Setting Achievable Goals

How many goals have you set in your life that you’ve not followed through on?  Quite often this is because we don’t set goals correctly, or we get goals and states (feelings) mixed up, e.g my goal is to feel happy.  Feeling happy is simply that, a feeling and we can have it any time we desire. However, our goal may be to have a job that we find fulfilling (and therefore makes us happy).

Make your goals SMART+ (or extra smart J ) So, let’s look at how we can help ourselves to set achievable goals…

Be specific

Acknowledge what we specifically want.  There is no point in having a goal that is ‘fluffy’ a fluffy goal is no goal at all.  There’s a world of difference between –

I’m going to bake a cake for my Mum’s birthday

and

On the 13th July, I will make a chocolate cake for my Mum’s birthday.  The round cake will be iced in chocolate icing and will use the chocolate fudge cake recipe.  I’ll carry out two trial runs in June using the exact ingredients and equipment. 

Be positive

We need to state our specific goal in the positive (it’s very easy to say what we don’t want but a bit trickier to define exactly what we do want).  E.g. I don’t want to eat a rubbish shop bought cake at Mum’s next birthday vs I’m going to make a chocolate fudge cake for Mum’s next birthday.  The first statement gives us too many options of what to do instead, e.g buy form a different place, don’t have one at all or make one.  The second statement is very clear about what we plan to do.

Keep it simple

We need to make sure it’s simple – this may mean breaking down our goal into more manageable chunks. For my first attempt I’m not going to make a 3-tiered cake, I’m going to achieve one simple chocolate fudge cake.

Know when we’ve done it

It needs to be measurable – this means knowing exactly how we will know when we have completed it.  I’ve met many people who have achieved goals in their life but don’t realise they have as they didn’t state a specific end point.  They’re constantly searching to do more or be better and always feel disappointed in their achievements.  So, in our example, I know exactly when I have finished my goal because I’ve described the result exactly as I see it.

Make it mean something

It also needs to be meaningful to us – often we set goals that mean something to others.  If we don’t put ourselves front and centre of our goal, then we think about our goals in terms of other people and responsibility tends to drift away.  In my example, I am making the cake because I want mum to have a nice one at her next birthday… this means something to me.

Is it possible?

We need to make sure it’s possible (in some form) – I find it helpful to think of other people who have done the same goal and to think of other goals I have achieved similar to this one.  A combination of these two things helps me confirm I can achieve it. 

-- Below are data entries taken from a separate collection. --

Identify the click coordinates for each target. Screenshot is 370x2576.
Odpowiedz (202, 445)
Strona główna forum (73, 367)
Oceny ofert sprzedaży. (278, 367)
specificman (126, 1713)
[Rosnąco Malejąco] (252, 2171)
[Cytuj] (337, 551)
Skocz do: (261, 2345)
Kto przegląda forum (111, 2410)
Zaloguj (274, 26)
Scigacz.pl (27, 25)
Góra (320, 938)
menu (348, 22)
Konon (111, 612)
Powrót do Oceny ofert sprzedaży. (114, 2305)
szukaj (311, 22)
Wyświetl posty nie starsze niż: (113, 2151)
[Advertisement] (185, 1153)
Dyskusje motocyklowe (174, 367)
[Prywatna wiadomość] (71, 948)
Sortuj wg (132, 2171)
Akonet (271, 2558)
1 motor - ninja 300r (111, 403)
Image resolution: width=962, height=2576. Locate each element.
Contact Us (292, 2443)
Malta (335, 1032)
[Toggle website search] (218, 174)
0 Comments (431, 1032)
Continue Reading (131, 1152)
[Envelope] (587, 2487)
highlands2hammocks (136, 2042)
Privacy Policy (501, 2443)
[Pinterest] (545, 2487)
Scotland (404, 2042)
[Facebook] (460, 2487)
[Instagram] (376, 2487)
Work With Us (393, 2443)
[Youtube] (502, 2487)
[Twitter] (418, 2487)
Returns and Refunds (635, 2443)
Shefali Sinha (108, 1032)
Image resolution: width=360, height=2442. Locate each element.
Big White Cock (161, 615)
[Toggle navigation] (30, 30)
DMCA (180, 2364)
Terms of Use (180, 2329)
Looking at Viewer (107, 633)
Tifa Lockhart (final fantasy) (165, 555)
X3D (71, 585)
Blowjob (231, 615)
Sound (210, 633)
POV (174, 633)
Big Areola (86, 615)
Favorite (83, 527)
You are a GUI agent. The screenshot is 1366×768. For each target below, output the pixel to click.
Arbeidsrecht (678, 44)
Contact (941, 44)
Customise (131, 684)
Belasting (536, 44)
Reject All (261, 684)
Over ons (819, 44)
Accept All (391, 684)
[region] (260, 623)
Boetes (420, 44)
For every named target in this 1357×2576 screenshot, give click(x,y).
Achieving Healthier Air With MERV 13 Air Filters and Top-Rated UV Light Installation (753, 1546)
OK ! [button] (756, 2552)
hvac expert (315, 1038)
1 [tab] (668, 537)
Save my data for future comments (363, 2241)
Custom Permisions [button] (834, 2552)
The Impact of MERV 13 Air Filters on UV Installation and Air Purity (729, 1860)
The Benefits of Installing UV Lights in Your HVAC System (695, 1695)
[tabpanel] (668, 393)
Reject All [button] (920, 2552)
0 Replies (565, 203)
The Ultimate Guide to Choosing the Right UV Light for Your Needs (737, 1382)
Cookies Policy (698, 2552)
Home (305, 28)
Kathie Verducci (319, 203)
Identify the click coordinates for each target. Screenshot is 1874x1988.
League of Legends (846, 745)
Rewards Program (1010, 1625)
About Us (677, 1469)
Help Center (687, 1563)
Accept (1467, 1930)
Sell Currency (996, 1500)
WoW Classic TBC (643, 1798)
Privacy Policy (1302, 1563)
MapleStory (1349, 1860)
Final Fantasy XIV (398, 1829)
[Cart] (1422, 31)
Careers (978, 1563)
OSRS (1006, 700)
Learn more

Act as though we can do it (even if we can’t yet)

Have you ever heard the term ‘fake it until you make it’?  In the context of our goal setting, we can help ourselves get started by ‘acting as if’, this means act as though we’re doing it already or at least on our way.   Before I start baking, I’m going to put myself in the mindset of someone who is highly skilled in that area and channel their brilliance.

Take responsibility

We need to be 100% responsible for our goal.  If we don’t take 100% responsibility for it, then some of the goal will always be floating around outside of your control.  This doesn’t mean you can’t ask for support (see below) you just need to keep an eye on the support you’re getting to make sure you still have overall responsibility.   If I need help from someone, I will be very specific about the help I need and keep checking in to make sure they can complete their side of the task.

Gather our resources

We need to identify the resources we need to achieve our goal – when we talk about resources, we’re not just talking about the tools we may need to complete the job we’re also talking about support from others or training we may need.  Who else can help us?  Earlier we identified people who have already achieved our goal or at least something similar.  This may be a chance to call on them to provide support or you could identify how they achieved their goal and model their success.

Have an end point

When we set our goal, we need to ensure we set a date/time for completion – this is one of the most popular reasons for people not completing their goals – they don’t set a time limit therefore their goal is always ‘in progress’.  In my example, I have a specific date to complete my goal, as Mum’s birthday is a hard deadline, this was quite an easy one to set.  However, when I define my goal I will need to make sure I’m very specific about my practice dates, otherwise I could end up not getting time to practice before the big day.